▶ [What you are asked to do]: Go through the lines below and retype each one exactly.

[Dataset excerpts]
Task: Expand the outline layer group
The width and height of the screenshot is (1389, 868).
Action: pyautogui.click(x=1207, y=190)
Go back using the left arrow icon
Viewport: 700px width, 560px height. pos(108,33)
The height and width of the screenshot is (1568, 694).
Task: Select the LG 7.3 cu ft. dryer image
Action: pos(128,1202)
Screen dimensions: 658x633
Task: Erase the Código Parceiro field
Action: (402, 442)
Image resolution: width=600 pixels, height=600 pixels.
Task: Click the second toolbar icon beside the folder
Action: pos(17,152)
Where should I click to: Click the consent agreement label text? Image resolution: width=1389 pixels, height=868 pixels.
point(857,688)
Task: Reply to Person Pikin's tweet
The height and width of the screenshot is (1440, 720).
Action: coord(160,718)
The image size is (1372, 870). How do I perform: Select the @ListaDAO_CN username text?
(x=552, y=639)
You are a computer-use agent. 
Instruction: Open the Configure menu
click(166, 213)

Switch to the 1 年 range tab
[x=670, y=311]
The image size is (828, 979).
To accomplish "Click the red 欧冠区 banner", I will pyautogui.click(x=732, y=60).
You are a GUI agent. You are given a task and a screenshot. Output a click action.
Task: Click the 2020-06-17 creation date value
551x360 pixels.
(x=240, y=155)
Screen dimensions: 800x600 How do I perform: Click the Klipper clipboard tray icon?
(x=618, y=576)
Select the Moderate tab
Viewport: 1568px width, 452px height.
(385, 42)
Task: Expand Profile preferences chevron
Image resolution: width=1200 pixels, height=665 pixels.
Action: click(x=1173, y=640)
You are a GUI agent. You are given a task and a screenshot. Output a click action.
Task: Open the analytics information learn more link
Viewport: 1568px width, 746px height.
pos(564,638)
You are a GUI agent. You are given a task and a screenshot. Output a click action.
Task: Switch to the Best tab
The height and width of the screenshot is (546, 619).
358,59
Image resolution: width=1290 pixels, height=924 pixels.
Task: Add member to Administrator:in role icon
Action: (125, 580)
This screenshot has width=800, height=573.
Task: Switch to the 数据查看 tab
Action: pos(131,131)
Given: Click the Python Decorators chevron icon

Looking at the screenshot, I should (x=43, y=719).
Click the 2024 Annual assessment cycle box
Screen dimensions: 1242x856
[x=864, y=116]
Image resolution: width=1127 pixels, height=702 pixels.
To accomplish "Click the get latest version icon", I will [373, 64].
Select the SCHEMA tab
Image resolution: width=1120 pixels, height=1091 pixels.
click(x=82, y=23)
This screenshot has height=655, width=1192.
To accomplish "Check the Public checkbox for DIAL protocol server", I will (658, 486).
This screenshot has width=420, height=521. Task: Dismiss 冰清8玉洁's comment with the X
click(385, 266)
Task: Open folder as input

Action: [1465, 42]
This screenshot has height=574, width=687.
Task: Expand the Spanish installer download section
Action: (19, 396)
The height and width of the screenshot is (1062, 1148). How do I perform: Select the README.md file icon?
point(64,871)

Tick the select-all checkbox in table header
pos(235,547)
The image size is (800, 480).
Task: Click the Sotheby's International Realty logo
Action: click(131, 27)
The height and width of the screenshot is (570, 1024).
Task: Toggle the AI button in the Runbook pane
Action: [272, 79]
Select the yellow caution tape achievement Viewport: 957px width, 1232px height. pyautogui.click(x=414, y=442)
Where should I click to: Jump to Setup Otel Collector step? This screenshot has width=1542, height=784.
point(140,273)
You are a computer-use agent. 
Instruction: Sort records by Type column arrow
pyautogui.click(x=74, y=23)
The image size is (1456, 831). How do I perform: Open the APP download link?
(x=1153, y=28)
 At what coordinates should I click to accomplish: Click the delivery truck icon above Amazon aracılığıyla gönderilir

▶ [Exercise answer]:
Task: Expand the outline layer group
The width and height of the screenshot is (1389, 868).
Action: pyautogui.click(x=1207, y=190)
Go back using the left arrow icon
Viewport: 700px width, 560px height. pos(108,33)
The height and width of the screenshot is (1568, 694).
Task: Select the LG 7.3 cu ft. dryer image
Action: pos(128,1202)
Screen dimensions: 658x633
Task: Erase the Código Parceiro field
Action: (402, 442)
Image resolution: width=600 pixels, height=600 pixels.
Task: Click the second toolbar icon beside the folder
Action: pos(17,152)
Where should I click to: Click the consent agreement label text? Image resolution: width=1389 pixels, height=868 pixels.
point(857,688)
Task: Reply to Person Pikin's tweet
The height and width of the screenshot is (1440, 720).
Action: coord(160,718)
The image size is (1372, 870). How do I perform: Select the @ListaDAO_CN username text?
(x=552, y=639)
You are a computer-use agent. 
Instruction: Open the Configure menu
click(166, 213)

Switch to the 1 年 range tab
[x=670, y=311]
The image size is (828, 979).
To accomplish "Click the red 欧冠区 banner", I will pyautogui.click(x=732, y=60).
You are a GUI agent. You are given a task and a screenshot. Output a click action.
Task: Click the 2020-06-17 creation date value
551x360 pixels.
(x=240, y=155)
Screen dimensions: 800x600 How do I perform: Click the Klipper clipboard tray icon?
(x=618, y=576)
Select the Moderate tab
Viewport: 1568px width, 452px height.
(385, 42)
Task: Expand Profile preferences chevron
Image resolution: width=1200 pixels, height=665 pixels.
Action: click(x=1173, y=640)
You are a GUI agent. You are given a task and a screenshot. Output a click action.
Task: Open the analytics information learn more link
Viewport: 1568px width, 746px height.
pos(564,638)
You are a GUI agent. You are given a task and a screenshot. Output a click action.
Task: Switch to the Best tab
The height and width of the screenshot is (546, 619).
358,59
Image resolution: width=1290 pixels, height=924 pixels.
Task: Add member to Administrator:in role icon
Action: (125, 580)
This screenshot has width=800, height=573.
Task: Switch to the 数据查看 tab
Action: pos(131,131)
Given: Click the Python Decorators chevron icon

Looking at the screenshot, I should (x=43, y=719).
Click the 2024 Annual assessment cycle box
Screen dimensions: 1242x856
[x=864, y=116]
Image resolution: width=1127 pixels, height=702 pixels.
To accomplish "Click the get latest version icon", I will [373, 64].
Select the SCHEMA tab
Image resolution: width=1120 pixels, height=1091 pixels.
click(x=82, y=23)
This screenshot has height=655, width=1192.
To accomplish "Check the Public checkbox for DIAL protocol server", I will (658, 486).
This screenshot has width=420, height=521. Task: Dismiss 冰清8玉洁's comment with the X
click(385, 266)
Task: Open folder as input

Action: [1465, 42]
This screenshot has height=574, width=687.
Task: Expand the Spanish installer download section
Action: (19, 396)
The height and width of the screenshot is (1062, 1148). How do I perform: Select the README.md file icon?
point(64,871)

Tick the select-all checkbox in table header
pos(235,547)
The image size is (800, 480).
Task: Click the Sotheby's International Realty logo
Action: click(131, 27)
The height and width of the screenshot is (570, 1024).
Task: Toggle the AI button in the Runbook pane
Action: [272, 79]
Select the yellow caution tape achievement Viewport: 957px width, 1232px height. pyautogui.click(x=414, y=442)
Where should I click to: Jump to Setup Otel Collector step? This screenshot has width=1542, height=784.
point(140,273)
You are a computer-use agent. 
Instruction: Sort records by Type column arrow
pyautogui.click(x=74, y=23)
The image size is (1456, 831). How do I perform: Open the APP download link?
(x=1153, y=28)
 At what coordinates should I click to accomplish: Click the delivery truck icon above Amazon aracılığıyla gönderilir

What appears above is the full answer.